Prompt:
Copy the records below from the line containing "You are a computer-use agent. This" through the line containing "Screen dimensions: 1080x636", changing "Instruction" to "Directive" and leaving everything else as it is.

Supplied material:
↓

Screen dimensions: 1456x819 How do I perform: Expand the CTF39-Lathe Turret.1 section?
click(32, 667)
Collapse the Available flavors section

↑
↓

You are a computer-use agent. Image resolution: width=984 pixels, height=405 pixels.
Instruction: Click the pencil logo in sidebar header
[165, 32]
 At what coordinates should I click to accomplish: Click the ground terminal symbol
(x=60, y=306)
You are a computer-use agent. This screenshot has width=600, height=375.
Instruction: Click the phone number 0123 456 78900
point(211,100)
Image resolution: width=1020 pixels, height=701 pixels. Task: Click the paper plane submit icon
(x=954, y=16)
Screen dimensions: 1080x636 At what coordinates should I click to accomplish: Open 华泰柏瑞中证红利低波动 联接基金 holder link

↑

Answer to the problem:
You are a computer-use agent. This screenshot has width=600, height=375.
Directive: Click the phone number 0123 456 78900
point(211,100)
Image resolution: width=1020 pixels, height=701 pixels. Task: Click the paper plane submit icon
(x=954, y=16)
Screen dimensions: 1080x636 At what coordinates should I click to accomplish: Open 华泰柏瑞中证红利低波动 联接基金 holder link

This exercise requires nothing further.